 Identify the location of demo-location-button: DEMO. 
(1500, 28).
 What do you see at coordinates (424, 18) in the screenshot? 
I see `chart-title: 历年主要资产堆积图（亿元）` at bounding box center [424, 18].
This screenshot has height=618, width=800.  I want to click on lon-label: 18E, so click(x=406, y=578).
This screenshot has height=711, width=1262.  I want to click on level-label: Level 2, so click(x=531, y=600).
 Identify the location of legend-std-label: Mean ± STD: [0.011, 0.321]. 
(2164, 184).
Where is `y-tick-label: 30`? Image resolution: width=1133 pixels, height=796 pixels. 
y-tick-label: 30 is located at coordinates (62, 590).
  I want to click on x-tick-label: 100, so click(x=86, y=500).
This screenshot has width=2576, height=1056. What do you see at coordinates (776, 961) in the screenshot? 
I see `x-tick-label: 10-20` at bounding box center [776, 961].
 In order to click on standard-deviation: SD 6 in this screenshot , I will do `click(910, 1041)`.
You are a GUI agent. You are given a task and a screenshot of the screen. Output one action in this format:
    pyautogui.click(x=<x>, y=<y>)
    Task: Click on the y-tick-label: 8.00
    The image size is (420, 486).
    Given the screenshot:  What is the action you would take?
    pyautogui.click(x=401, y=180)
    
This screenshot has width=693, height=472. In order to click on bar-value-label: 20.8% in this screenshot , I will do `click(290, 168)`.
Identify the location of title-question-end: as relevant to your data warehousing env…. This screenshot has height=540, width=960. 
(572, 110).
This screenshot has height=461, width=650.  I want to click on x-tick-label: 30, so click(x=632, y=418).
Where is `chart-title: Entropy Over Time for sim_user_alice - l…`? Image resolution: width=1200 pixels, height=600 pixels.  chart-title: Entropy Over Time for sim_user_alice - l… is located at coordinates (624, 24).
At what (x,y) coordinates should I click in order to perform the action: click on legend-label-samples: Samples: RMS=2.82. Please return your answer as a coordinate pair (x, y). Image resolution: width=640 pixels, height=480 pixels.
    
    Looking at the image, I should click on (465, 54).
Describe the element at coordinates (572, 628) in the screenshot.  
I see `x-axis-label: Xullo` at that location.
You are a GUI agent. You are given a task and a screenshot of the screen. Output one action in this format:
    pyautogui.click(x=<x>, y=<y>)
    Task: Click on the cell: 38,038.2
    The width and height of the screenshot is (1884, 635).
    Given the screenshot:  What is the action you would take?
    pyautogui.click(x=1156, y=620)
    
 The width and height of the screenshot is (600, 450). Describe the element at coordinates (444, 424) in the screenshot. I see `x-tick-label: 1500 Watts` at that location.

-=-=-

(TASK STATEMENT)
Copy out every one of the records above, line for line and unchanged.

(RESULT OF THE EXERCISE)
 Identify the location of demo-location-button: DEMO. 
(1500, 28).
 What do you see at coordinates (424, 18) in the screenshot? 
I see `chart-title: 历年主要资产堆积图（亿元）` at bounding box center [424, 18].
This screenshot has height=618, width=800.  I want to click on lon-label: 18E, so click(x=406, y=578).
This screenshot has height=711, width=1262.  I want to click on level-label: Level 2, so click(x=531, y=600).
 Identify the location of legend-std-label: Mean ± STD: [0.011, 0.321]. 
(2164, 184).
Where is `y-tick-label: 30`? Image resolution: width=1133 pixels, height=796 pixels. 
y-tick-label: 30 is located at coordinates (62, 590).
  I want to click on x-tick-label: 100, so click(x=86, y=500).
This screenshot has width=2576, height=1056. What do you see at coordinates (776, 961) in the screenshot? 
I see `x-tick-label: 10-20` at bounding box center [776, 961].
 In order to click on standard-deviation: SD 6 in this screenshot , I will do `click(910, 1041)`.
You are a GUI agent. You are given a task and a screenshot of the screen. Output one action in this format:
    pyautogui.click(x=<x>, y=<y>)
    Task: Click on the y-tick-label: 8.00
    The image size is (420, 486).
    Given the screenshot:  What is the action you would take?
    pyautogui.click(x=401, y=180)
    
This screenshot has width=693, height=472. In order to click on bar-value-label: 20.8% in this screenshot , I will do `click(290, 168)`.
Identify the location of title-question-end: as relevant to your data warehousing env…. This screenshot has height=540, width=960. 
(572, 110).
This screenshot has height=461, width=650.  I want to click on x-tick-label: 30, so click(x=632, y=418).
Where is `chart-title: Entropy Over Time for sim_user_alice - l…`? Image resolution: width=1200 pixels, height=600 pixels.  chart-title: Entropy Over Time for sim_user_alice - l… is located at coordinates (624, 24).
At what (x,y) coordinates should I click in order to perform the action: click on legend-label-samples: Samples: RMS=2.82. Please return your answer as a coordinate pair (x, y). Image resolution: width=640 pixels, height=480 pixels.
    
    Looking at the image, I should click on (465, 54).
Describe the element at coordinates (572, 628) in the screenshot.  
I see `x-axis-label: Xullo` at that location.
You are a GUI agent. You are given a task and a screenshot of the screen. Output one action in this format:
    pyautogui.click(x=<x>, y=<y>)
    Task: Click on the cell: 38,038.2
    The width and height of the screenshot is (1884, 635).
    Given the screenshot:  What is the action you would take?
    pyautogui.click(x=1156, y=620)
    
 The width and height of the screenshot is (600, 450). Describe the element at coordinates (444, 424) in the screenshot. I see `x-tick-label: 1500 Watts` at that location.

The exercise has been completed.